Freitagmittag, 10. Mai, in der Luft liegen noch die Klänge des letzten Soundchecks und die Sonne strahlt gemeinsam mit den Festivalbesucherinnen und -besuchern um die Wette, die vor den Eingängen des Bodenseestadions auf Einlass warten. Bald kann es losgehen, das Campus-Festival 2024, das auch in diesem Jahr wieder mehr als 20.000 Menschen angelockt hat.

Einige von ihnen erleben das Wochenende auf eine besondere Art und Weise, nämlich kostenlos. Dabei haben die 600 Menschen allerdings nicht mit viel Glück bei einem riesigen Preisausschreiben gewonnen oder eine geheime Lücke im Verkaufssystem entdeckt. Stattdessen haben sie sich in den Monaten und Wochen ab Verkaufsstart der Karten für den Erhalt eines sogenannten Solitickets bei den Veranstaltern gemeldet. Das Ticket soll das frühlingshafte Festival am See erfahrbar machen, auch wenn das Einkommen und die soziale Lage es sonst vielleicht nicht zulassen würden.

Ein ganzes Wochenende umsonst?

Aufgaben:
(a) Welche Zahlen kommen im Text über das Campus-Festival vor?
(b) Setzen Sie den Text über das Campus-Festival nach seinem letzten Satz fort.
Die Zeilen weiter unten haben keinen Bezug zum Text über das Campus-Festival.

Datenteil:
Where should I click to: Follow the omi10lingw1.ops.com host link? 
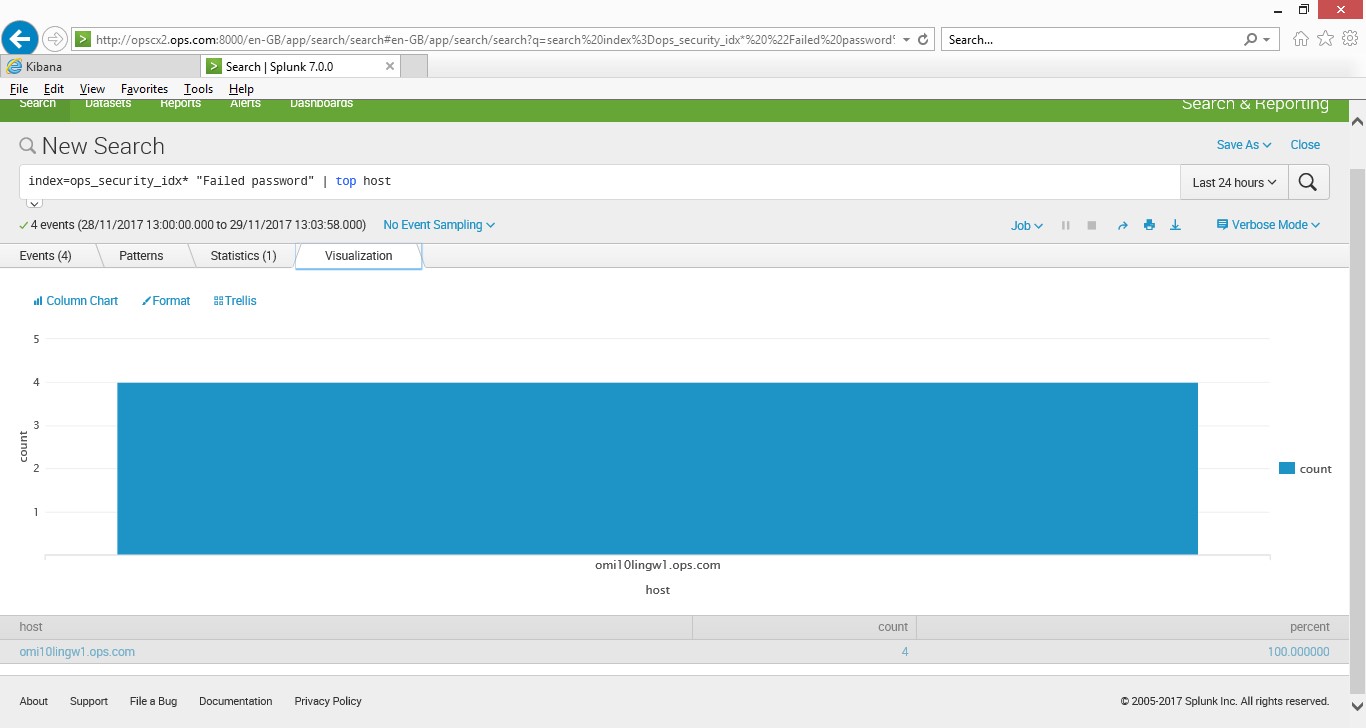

Antworten:
(a) 10 (10. Mai), 2024, 20.000, 600

(b)
Das Konzept eines Solidaritätsbeitrags ist nichts grundlegend Neues. „Eigentlich ist es ziemlich einfach“, erklärt Werner Rietzschel, einer der verantwortlichen Festivalplaner, im Gespräch. „Man schreibt eine E-Mail an info@campusfestival.de und sagt einfach ,Hallo, ich möchte mich gerne auf das Soli-Ticket bewerben‘. Wir antworten dann mit einem ‚Ja‘ und setzen die Leute auf eine Liste.“ Und umgekehrt: Mit einem Klick kann beim Kauf der eigenen Karte eine Spende im Wert von einem bis 99 Euro hinzufügt werden, die den Festivalbesuch einer anderen Person mitfinanziert.

Das trifft auf einen Nerv. Mit seinem Line-Up und den Angeboten auf dem Gelände richtet sich das Campus-Festival an eine besonders junge Zielgruppe. „90 Prozent der Karten werden von Schüler:innen, Azubis und Studierenden gekauft und genau so ist das Festival angelegt“, meint Rietzschel.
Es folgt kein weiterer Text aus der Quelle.